This article will take a look at three high-dividend-paying tobacco stocks that are some of the biggest tobacco companies in the world. It will look at how safe I believe their dividends to be. Additionally, I will make a case that these companies can not only safely maintain their dividends, but that they also are poised to continue raising them.
The three companies we will focus on today include Reynolds American, Inc. (NYSE:RAI), Altria Group Inc (NYSE:MO), and Lorillard Inc. (NYSE:LO). Year-to-date, Reynolds’ share price is up 15.9%, Altria is up 11.1%, and Lorillard is up 11.9%.
Seeing as we are halfway through the year, it is difficult to say the prospects are good that the share prices will continue to climb in this manner all year. That being said, I feel the prospects are very strong that these companies will continue to raise their dividends, and that these companies offer compelling value for dividend investors because of this.
In an exciting development for tobacco companies, the U.S. Food and Drug Administration just approved two new Newport cigarettes for sale from Lorillard.
Lorillard’s dividends are solid
According to Lorillard Inc. (NYSE:LO)’s press releases, the company targets a 70% to 75% payout ratio of earnings for dividends. As its dividends currently stand, it pays out $2.20 per year to shareholders. Earnings are forecast to come in at $3.12 per share this year, giving it a current-year payout ratio of 70.5%.
Next year, earnings for Lorillard Inc. (NYSE:LO) are projected to be $3.42 per share. If the company maintains its payout ratio of 70.5%, that would work out to about $2.41 per share in dividends. That would be close to a 10% dividend increase next year. Its most recent dividend increase came in at about 6.5%, with the one before that being around 17%.
Lorillard Inc. (NYSE:LO), in the previous four quarters of earnings that were reported, has met expectations in the aggregate.
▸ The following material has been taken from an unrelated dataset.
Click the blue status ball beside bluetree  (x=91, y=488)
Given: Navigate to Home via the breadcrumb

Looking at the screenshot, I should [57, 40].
It looks poised to deliver its earnings growth as it has shown no recent signs of lagging.
It has $2 billion of cash on its balance sheet as of the quarter ending in March 2013. Free cash flow was $692 million in that quarter as well. It is clear to me that generous future dividend increases are on the horizon for this company, barring any unforeseen negative circumstances.
Altria – expect dividend increases
Altria Group Inc (NYSE:MO) has a long history of steadily increasing its dividend. As it stands now, it has a current dividend yield of 5%. Its dividend payout ratio based on consensus estimates for earnings this year is 73.3%. The three tobacco companies highlighted here all like the payout ranges of 70% to 75% for dividends and so do I.
Next year, Altria Group Inc (NYSE:MO) is expected to earn $2.57 per share. If the payout ratio remains the same, that would work out to a dividend annually of about $1.88 per share. That could give us a dividend increase of around 6.8%. Its most recent dividend increase was 7.3%, and this is the type of steady increase I look for in a dividend stock.
Altria Group Inc (NYSE:MO)’s cash on its balance sheet as of March has ballooned to $3.8 billion. Its free cash flow was about $1.8 billion in this quarter, with only $886 million going out in dividends afterward. The company is in a strong financial position based on this, and has additional cash to further strengthen this position.